Now, the big one. How in the heck do you get reviews? Well, the short answer is…you ask. But you’ve got to do it in a nice, not-whiny, grateful way. If you’ve got a Facebook page, pop a message up there something like this.

Hi everyone! I want to say a big, huge thank you to everyone who made my book launch such a success. I couldn’t do this without you. If you haven’t yet, and you have a minute or two, I’d love it if you’d leave a review for my book on Amazon. Reviews help authors succeed and they let us know that you want us to keep writing. You all rock!

You can also put something like this in the back of your book, preferably with a link to where readers can go to leave a review.

What you don’t want to do is berate, beg, or pay for reviews. Yes, there are sites that require you to pay for an editorial review. Kirkus is one of the big ones. And that’s okay (though we haven’t seen a huge benefit from it). But never, ever buy reviews. There are sites out there that sell them and while it’s tempting, it’s dishonest and ineffective. Not only can readers often tell when you have a high number of fake reviews, but the book sites can too and they could penalize you for it, up to and including pulling your book off sale. Buying reviews is against the terms of service for bookselling sites and it’s just not worth it.

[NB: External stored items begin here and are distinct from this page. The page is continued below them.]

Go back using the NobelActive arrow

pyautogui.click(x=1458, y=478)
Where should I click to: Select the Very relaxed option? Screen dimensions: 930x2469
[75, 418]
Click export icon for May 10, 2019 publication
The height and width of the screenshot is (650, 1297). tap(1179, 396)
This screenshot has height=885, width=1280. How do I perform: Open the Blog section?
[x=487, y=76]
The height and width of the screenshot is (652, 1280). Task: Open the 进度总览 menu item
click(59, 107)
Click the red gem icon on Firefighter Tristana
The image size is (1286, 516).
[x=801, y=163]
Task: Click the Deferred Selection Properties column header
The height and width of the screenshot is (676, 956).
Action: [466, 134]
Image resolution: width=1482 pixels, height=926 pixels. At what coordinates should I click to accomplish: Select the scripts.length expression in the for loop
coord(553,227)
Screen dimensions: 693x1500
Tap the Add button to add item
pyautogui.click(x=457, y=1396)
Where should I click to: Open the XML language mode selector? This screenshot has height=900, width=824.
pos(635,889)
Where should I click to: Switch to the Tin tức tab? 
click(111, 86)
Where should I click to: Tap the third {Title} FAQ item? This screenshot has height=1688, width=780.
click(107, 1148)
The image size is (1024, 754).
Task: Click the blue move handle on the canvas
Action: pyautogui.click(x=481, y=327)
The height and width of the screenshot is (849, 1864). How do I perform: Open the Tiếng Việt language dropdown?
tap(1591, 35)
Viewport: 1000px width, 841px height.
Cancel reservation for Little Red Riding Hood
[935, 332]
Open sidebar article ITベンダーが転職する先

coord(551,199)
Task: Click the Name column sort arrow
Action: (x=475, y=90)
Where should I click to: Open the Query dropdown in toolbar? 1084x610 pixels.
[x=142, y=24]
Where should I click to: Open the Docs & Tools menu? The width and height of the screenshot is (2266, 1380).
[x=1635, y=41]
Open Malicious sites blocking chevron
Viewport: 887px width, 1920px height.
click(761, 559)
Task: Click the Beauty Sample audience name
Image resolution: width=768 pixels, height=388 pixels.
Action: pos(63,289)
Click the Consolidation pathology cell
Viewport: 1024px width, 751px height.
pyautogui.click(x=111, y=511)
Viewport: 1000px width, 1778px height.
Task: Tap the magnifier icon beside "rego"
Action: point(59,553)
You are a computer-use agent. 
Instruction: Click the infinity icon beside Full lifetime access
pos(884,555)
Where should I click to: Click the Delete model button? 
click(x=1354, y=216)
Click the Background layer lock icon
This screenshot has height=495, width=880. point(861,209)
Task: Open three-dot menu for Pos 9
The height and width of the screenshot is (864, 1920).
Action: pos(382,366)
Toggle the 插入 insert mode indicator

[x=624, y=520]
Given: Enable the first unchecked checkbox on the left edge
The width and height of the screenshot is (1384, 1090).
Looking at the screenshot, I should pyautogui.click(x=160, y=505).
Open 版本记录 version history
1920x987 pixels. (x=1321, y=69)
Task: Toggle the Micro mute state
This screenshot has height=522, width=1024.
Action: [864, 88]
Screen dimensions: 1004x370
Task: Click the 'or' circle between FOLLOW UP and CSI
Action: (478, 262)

When you’re starting out, it’s going to take a while to pick up reviews. Less than 25% of readers will leave a review. Sometimes it’s even less. There are a lot of reasons for this. Many readers don’t understand that reviews are important. Others aren’t comfortable writing reviews. And still others just don’t want to take the time. So don’t panic if you release a book and the reviews don’t come pouring in. Don’t panic if your first review is a four star review. Or even a three star. Be patient, gently ask your fans once in a while (but not too often, or you’ll seem spammy), and keep writing good books. Your reviews will come.